WFI are currently preparing a “Womanifesto for Scotland” and The National is highlighting the latest section on food and food policy.

WFI state: “Food is at the heart of so many issues for women in Scotland. For this reason, and in response to input from women all over Scotland, Women for Independence has identified food and food policy as one of the four pillars of our developing womanifesto.

“Our focus on food emerged from National Council meetings held all over Scotland. We invited women – members and non-members – to tell us about what matters to them, to their families and communities, and to independence for women. This reflects our commitment to listen first, to talk about what matters to women, and to do politics differently.”

WFI says food policy “should be framed as a human right.”

People should get enough food to eat, and the option to grow our own food, in urban as well as rural areas. WFI stated: “We need to break the hideous reliance on foodbanks that Austerity Britain has created for so many, especially women and children.

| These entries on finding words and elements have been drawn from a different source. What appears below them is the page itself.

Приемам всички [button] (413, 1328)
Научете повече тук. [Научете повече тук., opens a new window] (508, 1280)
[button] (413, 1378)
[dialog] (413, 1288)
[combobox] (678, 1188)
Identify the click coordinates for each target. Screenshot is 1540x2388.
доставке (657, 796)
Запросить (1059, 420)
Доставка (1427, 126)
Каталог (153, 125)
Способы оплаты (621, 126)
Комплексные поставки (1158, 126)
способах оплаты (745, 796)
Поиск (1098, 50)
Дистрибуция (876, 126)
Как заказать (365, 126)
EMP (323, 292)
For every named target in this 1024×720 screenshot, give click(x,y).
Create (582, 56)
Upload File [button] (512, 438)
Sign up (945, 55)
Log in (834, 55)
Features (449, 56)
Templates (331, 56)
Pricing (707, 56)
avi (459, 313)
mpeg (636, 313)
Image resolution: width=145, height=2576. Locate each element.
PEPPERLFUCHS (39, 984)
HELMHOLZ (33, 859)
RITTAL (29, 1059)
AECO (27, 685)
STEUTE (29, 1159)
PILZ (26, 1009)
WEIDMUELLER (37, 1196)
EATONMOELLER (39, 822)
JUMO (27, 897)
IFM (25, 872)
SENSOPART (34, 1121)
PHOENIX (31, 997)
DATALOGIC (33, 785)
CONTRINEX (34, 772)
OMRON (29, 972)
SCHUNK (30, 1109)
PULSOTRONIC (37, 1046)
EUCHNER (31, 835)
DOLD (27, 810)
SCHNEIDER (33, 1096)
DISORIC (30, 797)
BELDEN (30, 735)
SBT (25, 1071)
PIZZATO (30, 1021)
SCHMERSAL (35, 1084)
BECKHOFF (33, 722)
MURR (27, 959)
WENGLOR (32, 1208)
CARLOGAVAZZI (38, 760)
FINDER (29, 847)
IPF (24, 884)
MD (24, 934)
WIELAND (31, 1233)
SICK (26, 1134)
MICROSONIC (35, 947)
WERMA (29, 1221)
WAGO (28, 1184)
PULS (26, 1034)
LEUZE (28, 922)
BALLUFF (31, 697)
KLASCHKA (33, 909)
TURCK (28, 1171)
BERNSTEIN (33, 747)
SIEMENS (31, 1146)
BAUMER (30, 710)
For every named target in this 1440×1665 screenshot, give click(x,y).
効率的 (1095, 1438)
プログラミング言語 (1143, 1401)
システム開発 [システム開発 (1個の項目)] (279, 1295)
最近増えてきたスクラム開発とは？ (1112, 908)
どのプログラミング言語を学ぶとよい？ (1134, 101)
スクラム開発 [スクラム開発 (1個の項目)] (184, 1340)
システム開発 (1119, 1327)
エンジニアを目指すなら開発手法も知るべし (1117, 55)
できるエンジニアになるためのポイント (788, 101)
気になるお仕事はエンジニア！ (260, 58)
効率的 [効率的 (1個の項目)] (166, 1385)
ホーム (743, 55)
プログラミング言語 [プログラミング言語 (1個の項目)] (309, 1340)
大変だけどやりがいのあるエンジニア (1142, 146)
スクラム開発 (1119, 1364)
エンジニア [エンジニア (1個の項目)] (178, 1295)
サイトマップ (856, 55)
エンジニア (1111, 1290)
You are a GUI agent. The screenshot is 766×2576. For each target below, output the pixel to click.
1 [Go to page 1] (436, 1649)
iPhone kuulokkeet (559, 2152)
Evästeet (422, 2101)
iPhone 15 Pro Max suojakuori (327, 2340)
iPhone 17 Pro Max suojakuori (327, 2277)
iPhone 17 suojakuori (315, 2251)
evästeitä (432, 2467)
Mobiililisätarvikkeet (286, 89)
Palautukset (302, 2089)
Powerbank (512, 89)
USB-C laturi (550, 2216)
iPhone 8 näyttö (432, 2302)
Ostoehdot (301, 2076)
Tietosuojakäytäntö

“In wide-ranging discussions and interactive meetings, the following outcomes were prioritised in no particular order: “Everyone can afford to give their children nutritious and tasty food (and for healthy and nutritious food to be affordable). All workers in food, from farmers to waitresses, earn the living wage. Our public kitchen uses local food and cooks from fresh.

“Food and drink companies have to pay fair trade prices for home-grown produce. Everyone who wants to grow some of her own food can get access to some land to do this. We produce more of what we eat and eat more of what we produce.

“We are restoring soil health and increasing soil carbon and there are more trees on farms, locking up carbon and providing shade and shelter for livestock and we have halved our use of antibiotics in livestock and pesticides in our food.

“When land changes hands, the would-be owners have to show how they will manage the land for public good. All children are educated about food citizenship and about how their food choices affect both the soil, their bodies and the planet. Our cattle, sheep, pigs and poultry are treated kindly and humanely.”

WFI concluded: “Above all, Scotland’s women must be able to provide nutritious and tasty food for ourselves and our families. Yes this food must be affordable, but not at the expense of farmers but through measures on supply, production availability, and universal incomes.”